In the records below, which lines include "will"? Copy them.

■ **Pixel coordinate grounding data**:
■ ■ ■ ■ ■

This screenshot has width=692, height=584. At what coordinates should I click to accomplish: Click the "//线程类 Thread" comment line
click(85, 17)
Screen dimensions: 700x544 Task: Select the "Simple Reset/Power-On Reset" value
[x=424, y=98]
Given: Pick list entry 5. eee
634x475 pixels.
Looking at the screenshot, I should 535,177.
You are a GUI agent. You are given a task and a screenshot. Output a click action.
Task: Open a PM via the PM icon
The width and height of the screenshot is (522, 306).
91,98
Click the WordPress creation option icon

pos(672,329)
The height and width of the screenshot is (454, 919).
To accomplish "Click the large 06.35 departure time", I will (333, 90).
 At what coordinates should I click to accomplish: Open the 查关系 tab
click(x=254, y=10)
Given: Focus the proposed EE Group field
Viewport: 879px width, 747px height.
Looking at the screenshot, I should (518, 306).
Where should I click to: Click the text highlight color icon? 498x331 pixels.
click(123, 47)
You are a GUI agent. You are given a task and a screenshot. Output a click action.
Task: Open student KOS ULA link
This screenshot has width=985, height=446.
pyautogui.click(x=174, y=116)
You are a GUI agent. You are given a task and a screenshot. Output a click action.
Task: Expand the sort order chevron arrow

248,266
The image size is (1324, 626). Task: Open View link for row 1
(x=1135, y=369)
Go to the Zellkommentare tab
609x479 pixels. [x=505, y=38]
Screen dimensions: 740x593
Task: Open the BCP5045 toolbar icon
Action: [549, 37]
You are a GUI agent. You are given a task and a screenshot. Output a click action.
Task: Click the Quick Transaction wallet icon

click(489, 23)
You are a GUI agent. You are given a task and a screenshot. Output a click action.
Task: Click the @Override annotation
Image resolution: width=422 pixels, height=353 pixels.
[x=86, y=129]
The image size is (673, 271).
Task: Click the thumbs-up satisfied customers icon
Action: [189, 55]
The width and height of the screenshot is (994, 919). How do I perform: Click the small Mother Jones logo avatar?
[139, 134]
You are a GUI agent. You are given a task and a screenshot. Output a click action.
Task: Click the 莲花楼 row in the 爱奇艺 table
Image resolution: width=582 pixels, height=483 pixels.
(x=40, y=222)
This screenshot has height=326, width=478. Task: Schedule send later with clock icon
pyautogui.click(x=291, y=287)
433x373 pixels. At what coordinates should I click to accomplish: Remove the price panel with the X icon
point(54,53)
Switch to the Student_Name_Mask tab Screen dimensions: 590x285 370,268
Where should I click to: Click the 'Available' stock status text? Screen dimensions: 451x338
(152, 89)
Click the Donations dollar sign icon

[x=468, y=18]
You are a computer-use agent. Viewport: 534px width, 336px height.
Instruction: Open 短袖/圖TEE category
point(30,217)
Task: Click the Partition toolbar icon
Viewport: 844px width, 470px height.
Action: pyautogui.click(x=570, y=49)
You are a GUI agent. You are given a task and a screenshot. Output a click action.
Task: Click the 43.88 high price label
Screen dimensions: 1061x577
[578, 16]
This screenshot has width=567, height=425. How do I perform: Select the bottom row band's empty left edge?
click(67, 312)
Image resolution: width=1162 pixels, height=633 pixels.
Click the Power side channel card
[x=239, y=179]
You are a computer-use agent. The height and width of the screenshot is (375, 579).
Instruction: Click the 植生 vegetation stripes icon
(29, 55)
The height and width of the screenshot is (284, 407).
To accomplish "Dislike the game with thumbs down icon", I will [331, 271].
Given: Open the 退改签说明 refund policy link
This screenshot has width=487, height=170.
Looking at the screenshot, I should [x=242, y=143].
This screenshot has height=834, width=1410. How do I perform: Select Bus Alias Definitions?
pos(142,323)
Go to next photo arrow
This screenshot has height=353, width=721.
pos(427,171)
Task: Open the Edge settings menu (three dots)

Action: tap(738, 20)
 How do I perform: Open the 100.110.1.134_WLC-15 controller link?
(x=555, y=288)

■ ■ ■ ■ ■

■ **Problem solution**:
To accomplish "Click the large 06.35 departure time", I will (333, 90).
To accomplish "Dislike the game with thumbs down icon", I will [331, 271].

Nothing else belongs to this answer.